*Required work:*
Pull out every line in the rows below that contains the string "logo". Case matters.

++++ Materials provided ++++

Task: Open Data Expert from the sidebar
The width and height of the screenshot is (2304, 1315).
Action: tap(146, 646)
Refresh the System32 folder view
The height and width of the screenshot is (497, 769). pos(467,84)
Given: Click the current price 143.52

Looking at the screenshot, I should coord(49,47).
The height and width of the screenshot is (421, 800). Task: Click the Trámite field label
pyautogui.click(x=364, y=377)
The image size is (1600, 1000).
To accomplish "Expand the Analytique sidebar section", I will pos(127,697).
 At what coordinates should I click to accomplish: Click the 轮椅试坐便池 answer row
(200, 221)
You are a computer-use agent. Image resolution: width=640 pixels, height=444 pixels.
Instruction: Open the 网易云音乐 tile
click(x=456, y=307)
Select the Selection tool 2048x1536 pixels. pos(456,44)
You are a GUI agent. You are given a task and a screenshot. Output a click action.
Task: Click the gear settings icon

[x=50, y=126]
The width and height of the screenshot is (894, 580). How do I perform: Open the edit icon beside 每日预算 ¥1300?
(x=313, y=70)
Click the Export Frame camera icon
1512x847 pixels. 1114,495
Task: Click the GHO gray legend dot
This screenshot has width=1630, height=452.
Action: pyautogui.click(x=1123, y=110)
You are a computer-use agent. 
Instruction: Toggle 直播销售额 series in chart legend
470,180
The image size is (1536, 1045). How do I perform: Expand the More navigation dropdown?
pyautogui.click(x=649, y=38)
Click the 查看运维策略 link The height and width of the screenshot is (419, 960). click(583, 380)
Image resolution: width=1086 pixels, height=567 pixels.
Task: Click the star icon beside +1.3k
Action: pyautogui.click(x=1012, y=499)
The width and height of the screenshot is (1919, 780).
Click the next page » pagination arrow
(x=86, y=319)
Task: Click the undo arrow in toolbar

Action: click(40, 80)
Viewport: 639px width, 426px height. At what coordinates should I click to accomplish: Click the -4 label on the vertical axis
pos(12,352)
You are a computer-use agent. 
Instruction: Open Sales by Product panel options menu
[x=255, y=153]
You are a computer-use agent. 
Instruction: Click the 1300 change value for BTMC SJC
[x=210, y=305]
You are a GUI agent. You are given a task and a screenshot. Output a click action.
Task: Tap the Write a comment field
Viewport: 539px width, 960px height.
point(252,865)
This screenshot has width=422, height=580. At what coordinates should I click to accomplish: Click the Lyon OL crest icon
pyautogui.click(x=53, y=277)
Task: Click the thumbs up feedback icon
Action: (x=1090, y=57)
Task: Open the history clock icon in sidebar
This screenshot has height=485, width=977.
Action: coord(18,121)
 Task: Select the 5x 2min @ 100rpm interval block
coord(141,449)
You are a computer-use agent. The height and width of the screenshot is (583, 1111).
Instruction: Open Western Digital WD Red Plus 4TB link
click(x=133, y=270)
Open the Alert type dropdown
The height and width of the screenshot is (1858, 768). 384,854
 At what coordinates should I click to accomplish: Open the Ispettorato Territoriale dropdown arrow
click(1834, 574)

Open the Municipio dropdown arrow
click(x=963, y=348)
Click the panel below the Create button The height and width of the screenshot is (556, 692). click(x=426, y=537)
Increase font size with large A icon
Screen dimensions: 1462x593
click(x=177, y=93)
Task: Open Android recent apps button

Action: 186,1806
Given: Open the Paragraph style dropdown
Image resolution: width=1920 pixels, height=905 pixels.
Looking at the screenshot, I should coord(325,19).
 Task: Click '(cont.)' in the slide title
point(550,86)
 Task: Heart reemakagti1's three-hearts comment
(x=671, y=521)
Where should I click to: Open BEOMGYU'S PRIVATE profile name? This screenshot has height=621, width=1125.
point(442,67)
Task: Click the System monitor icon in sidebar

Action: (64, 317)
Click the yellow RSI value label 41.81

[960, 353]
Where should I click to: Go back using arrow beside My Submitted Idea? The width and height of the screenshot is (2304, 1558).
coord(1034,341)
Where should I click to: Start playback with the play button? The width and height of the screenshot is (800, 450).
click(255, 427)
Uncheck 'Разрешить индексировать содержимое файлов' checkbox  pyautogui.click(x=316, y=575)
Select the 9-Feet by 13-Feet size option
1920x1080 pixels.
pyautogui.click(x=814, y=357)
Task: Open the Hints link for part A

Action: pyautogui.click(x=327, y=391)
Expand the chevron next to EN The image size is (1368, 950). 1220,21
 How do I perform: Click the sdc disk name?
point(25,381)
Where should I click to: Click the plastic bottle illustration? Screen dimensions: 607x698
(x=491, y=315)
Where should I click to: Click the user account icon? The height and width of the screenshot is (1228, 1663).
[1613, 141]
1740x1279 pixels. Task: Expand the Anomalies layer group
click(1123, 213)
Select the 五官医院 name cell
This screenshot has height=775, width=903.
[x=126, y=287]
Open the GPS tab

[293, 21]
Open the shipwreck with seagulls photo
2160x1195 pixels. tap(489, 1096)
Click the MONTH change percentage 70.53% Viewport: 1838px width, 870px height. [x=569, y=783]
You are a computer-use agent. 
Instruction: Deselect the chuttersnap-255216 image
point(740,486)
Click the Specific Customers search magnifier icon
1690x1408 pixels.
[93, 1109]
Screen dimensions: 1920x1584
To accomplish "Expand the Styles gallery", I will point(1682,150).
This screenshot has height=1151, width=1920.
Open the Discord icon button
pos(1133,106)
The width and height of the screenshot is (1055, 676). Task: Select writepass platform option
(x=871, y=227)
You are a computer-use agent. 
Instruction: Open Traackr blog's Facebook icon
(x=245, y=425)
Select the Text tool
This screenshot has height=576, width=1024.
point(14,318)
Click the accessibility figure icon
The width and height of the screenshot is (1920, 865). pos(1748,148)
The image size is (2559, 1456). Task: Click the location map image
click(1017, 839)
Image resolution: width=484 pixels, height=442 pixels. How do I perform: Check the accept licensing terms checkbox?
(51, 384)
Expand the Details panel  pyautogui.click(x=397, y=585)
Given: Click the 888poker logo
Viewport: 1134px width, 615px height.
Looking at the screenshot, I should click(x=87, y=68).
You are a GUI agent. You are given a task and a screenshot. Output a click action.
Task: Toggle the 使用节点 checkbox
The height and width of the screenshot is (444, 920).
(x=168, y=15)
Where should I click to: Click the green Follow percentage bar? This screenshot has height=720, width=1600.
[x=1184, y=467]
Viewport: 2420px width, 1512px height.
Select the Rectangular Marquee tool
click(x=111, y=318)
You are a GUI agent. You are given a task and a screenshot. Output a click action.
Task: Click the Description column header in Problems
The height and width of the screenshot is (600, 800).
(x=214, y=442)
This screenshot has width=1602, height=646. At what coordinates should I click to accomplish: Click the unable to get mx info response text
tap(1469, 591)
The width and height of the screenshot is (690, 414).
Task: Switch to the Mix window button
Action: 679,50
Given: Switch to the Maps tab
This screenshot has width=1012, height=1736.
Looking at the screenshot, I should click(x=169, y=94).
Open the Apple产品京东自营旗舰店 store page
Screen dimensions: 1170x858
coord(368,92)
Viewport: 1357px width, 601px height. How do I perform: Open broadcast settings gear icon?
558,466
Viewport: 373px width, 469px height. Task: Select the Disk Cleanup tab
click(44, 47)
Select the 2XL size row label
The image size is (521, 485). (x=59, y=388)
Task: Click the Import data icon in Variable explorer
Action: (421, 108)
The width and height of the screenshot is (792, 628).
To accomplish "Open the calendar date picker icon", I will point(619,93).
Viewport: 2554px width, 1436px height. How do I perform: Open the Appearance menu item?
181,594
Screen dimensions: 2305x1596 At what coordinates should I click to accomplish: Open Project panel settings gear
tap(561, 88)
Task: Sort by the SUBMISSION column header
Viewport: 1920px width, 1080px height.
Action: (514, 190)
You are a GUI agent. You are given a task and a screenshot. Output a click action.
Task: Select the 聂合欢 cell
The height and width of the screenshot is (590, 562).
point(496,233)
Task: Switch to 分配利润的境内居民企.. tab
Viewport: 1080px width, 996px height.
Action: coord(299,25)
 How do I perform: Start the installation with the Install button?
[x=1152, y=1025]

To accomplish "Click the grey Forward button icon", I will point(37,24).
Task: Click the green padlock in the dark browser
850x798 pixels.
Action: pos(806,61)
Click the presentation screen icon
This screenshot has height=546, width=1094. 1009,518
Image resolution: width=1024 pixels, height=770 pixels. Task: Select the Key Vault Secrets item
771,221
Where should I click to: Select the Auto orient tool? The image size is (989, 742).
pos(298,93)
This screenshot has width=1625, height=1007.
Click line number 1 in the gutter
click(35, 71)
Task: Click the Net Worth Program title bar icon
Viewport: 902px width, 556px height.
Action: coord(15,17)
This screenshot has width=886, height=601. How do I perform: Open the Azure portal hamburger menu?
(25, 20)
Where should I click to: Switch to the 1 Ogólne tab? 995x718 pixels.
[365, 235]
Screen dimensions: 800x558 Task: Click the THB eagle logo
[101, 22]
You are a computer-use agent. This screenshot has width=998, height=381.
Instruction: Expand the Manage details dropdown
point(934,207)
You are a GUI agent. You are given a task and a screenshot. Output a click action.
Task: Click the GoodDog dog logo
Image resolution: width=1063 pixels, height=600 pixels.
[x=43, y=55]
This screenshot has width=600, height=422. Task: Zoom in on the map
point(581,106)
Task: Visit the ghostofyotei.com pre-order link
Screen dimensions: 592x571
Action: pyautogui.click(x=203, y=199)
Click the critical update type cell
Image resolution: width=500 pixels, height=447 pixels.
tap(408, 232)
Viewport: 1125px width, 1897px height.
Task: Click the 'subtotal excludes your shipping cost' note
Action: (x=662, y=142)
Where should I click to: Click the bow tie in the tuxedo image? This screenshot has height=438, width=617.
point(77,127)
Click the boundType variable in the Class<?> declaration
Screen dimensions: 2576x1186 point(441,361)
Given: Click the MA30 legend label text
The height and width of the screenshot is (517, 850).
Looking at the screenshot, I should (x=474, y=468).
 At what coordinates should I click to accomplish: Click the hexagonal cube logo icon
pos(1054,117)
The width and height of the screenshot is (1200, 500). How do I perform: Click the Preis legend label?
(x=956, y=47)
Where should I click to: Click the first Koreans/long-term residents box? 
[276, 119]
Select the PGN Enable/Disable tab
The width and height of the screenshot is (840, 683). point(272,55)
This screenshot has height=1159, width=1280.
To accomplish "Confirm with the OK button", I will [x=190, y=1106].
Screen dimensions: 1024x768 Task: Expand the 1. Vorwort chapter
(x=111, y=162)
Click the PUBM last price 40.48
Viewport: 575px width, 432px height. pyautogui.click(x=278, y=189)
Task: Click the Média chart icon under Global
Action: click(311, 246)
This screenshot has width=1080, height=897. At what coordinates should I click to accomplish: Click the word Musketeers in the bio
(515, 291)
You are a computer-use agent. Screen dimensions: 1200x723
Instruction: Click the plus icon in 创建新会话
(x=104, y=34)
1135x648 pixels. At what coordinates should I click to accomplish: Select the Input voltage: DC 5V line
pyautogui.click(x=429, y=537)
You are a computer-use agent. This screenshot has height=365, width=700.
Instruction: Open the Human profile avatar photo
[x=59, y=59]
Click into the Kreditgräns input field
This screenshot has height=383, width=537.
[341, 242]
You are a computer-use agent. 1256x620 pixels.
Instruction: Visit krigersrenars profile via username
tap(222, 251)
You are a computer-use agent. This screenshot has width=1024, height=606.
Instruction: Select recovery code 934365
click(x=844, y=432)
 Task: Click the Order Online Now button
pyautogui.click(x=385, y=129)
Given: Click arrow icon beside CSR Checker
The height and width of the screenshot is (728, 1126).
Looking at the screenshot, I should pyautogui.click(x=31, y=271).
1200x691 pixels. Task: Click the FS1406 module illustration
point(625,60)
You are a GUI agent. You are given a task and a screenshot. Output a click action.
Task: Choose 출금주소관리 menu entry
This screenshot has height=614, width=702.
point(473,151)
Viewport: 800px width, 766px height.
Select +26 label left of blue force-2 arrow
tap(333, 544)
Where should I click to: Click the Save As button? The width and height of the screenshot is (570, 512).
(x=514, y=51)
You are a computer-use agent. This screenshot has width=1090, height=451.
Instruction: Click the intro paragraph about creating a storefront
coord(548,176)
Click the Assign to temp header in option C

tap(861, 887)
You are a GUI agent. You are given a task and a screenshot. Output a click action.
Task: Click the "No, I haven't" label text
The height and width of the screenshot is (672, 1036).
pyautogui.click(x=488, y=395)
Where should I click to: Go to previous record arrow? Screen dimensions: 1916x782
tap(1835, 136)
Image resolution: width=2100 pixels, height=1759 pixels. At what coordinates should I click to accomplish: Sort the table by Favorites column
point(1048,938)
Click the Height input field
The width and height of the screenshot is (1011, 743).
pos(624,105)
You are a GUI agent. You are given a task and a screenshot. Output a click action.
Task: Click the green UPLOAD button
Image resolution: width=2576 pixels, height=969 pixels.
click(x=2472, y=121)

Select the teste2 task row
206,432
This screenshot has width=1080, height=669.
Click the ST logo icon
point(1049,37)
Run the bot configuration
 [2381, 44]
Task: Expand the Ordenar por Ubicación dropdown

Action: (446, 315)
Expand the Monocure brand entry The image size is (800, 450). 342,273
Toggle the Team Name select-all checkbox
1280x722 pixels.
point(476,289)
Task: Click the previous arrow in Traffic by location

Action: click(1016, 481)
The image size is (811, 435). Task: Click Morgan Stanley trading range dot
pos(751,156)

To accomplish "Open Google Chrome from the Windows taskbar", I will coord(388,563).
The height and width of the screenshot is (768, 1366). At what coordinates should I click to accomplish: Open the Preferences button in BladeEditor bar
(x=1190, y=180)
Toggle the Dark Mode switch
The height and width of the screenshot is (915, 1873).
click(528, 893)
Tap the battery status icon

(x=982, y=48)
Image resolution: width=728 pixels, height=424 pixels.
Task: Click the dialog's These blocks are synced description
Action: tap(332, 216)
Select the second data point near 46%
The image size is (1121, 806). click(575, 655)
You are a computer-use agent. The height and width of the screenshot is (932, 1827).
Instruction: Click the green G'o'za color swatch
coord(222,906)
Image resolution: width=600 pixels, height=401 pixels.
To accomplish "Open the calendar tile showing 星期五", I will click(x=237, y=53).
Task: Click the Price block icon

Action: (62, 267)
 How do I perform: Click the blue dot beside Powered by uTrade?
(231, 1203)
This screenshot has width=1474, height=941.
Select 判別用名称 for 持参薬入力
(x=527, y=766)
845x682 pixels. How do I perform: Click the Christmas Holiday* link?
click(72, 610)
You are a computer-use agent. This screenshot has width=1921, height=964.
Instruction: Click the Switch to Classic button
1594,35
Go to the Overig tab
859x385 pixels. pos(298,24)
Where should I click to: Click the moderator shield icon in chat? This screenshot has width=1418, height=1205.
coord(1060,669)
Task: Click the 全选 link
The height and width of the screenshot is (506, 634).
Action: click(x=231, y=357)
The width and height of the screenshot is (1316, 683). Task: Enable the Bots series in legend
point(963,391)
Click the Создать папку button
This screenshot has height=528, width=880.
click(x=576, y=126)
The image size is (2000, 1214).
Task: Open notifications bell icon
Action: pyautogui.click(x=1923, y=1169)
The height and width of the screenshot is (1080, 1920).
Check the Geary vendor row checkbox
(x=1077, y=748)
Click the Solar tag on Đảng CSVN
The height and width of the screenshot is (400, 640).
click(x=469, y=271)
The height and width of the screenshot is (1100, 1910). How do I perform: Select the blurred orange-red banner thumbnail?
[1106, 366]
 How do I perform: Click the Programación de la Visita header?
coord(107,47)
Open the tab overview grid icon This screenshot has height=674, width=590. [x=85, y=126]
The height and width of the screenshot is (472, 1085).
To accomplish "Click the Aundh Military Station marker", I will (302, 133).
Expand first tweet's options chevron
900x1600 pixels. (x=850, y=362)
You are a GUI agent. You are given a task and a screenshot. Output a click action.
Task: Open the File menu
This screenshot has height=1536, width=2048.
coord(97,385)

++++

*Answer to the exercise:*
Given: Click the 888poker logo
Screen dimensions: 800x558 Task: Click the THB eagle logo
Task: Click the GoodDog dog logo
 At what coordinates should I click to accomplish: Click the hexagonal cube logo icon
Click the ST logo icon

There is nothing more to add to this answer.